* **What needs to be done**
Using the line that has "The height and" as the starting point, print each line to the end of the material below word for word. Add no other lines.

* **Provided information**
======
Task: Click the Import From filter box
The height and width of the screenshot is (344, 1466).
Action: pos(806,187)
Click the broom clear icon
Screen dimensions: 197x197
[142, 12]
======
* **Response box**
The height and width of the screenshot is (344, 1466).
Action: pos(806,187)
Click the broom clear icon
Screen dimensions: 197x197
[142, 12]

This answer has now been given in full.